Monday, July 27, 2009

Weekly Opinion/Editorial

I am writing this column while peering out a seventh story window from the Drake hotel in downtown Chicago. The Windy City, particularly the downtown area, is my favorite large city in America. There are great restaurants, plays, museums, Fisherman’s Wharf, and water taxis all within walking distance. But one thing you can’t do in Chicago is legally own a gun. In Chicago, a ban on the sale and registration of handguns has been in place since 1982. Only police officers, aldermen and a handful of others are exempt from the ban. While other firearms can be registered, under current law, handguns cannot be registered and are considered illegal. Several Chicago area suburbs have similar restrictions all in the name of reducing crime. But statistics prove disarming the citizen has not made the city safe.

According to the FBI, Chicago’s violent crime rate is two and one half times higher than the national average and fifty percent higher on crimes against property. Only nine percent of the cities in the US over 100,000 populations have higher crime rates than Chicago, so it is clear that creating gun free zones is not working.

No less than thirty-one states now have conceal and carry laws which allow individuals to carry concealed handguns if they do not have a criminal record or a history of significant mental illness. The high number of law-abiding citizens with permits, the lower the crime rate. In states with conceal and carry, statistics from the FBI show the murder rate declines by 3 percent, rape by 2 percent, and robberies by over 2 percent.

Last June, the Supreme Court ruled the ban on handguns in Washington DC was a violation of the U.S. Constitution. Within hours, the Illinois State Rifle Association filed suit to have the Chicago area handgun ban lifted. The district court in Chicago ruled against the ISRA, saying the second amendment,” does not extend to states and municipalities.” On June 8th of this year, a three judge panel of the Seventh Circuit Court of Appeals agreed with the initial ruling.

The US Court of Appeals for the Second District ruled in a similar way in January as the Seventh. One of the judges rendering that decision was current Supreme Court nominee Sonia Sotomayor. This wasn’t her first attack on the second amendment. In 2004, Sotomayor, as a member of a three-judge Second Circuit panel, she issued a short summary order in U.S. vs. Sanchez-Villar, stating "the right to possess a gun is clearly not a fundamental right." In that simple statement, she revealed her intention to be an activist judge, which disqualifies her from being seated on the Supreme Court.

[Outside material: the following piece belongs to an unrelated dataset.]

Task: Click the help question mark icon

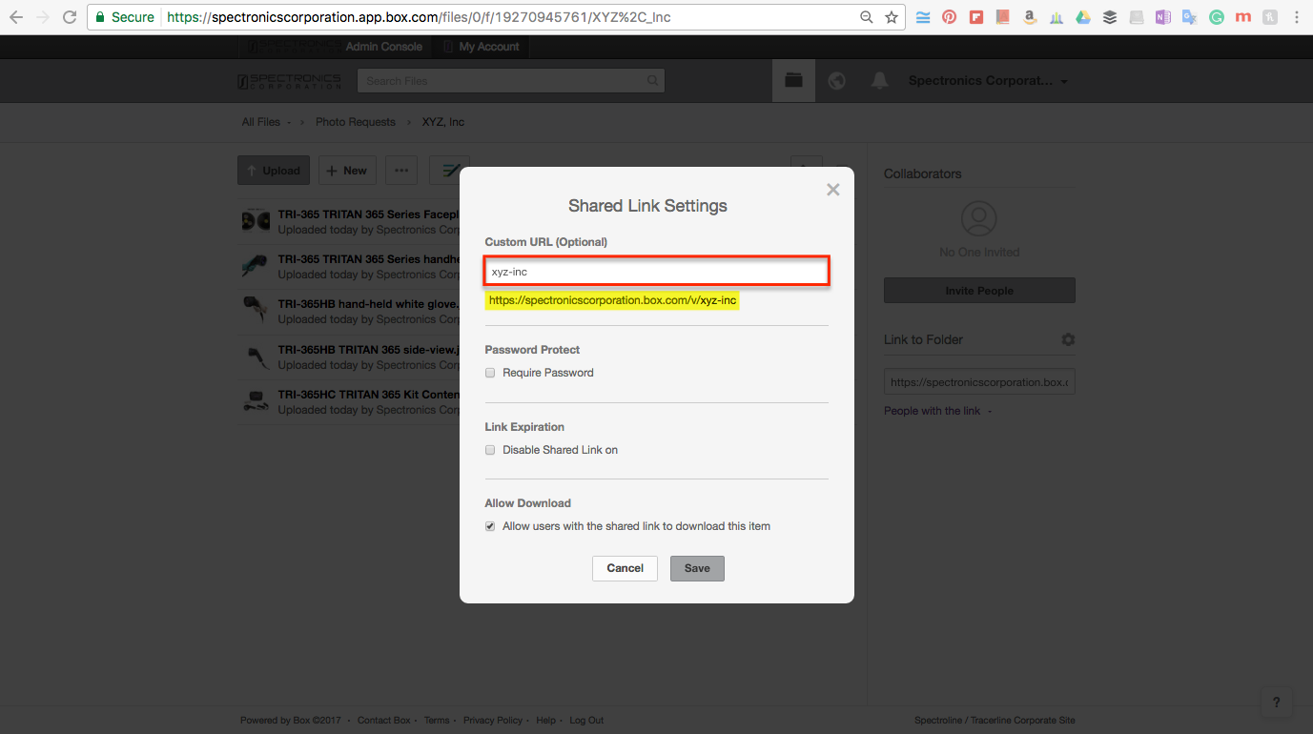Action: pos(1277,703)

Now thirty three states have petitioned the U.S. Supreme Court to hear the case and rule that the second amendment does apply to states. The lawsuit brief says, “The second amendment is a critical liberty interest, essential to preserving individual security and the right to self-defense.” "Yet federal courts of appeals are divided over whether this right fully extends to the vast majority of citizens who live not in a federal enclave, but in one of the several States. Without this Court’s review, millions of Americans may be deprived of their Second Amendment right.”

Oklahoma AG Drew Edmondson has joined in the effort, though most likely because he is running for Governor in 2010. Edmondson has not been a faithful, stanch advocate for states or gun rights. Edmondson’s judgment on when to join lawsuits in the past has been squirrelly at best (the Boy Scout suit), but whatever Drew’s motivation, it was the right thing to do.

If the Supreme Court chooses to hear the case, they could determine if the right to bear arms is a right that “must” be recognized by local and state governments. This end around attack by gun haters should concern all the citizens of the country, not just the gun owners. It is clearly an American’s constitutional right to own a gun and to defend themselves. To interpret the Constitution in less than a literal way will have repercussions on every “right” mentioned in the sacred document.

Soviet dictator Joseph Stalin was a big advocate of gun control. In 1929, the Soviet Union established gun control and from 1929 to 1953 about 20 million dissidents, unable to defend themselves, were rounded up and killed. An armed population reduces violent crime for two reasons. First, criminals are uncertain which potential victims can defend themselves, so they often back out of committing the crime in the first place. And secondly, victims who have guns are in a much better position to defend themselves than with a flyswatter.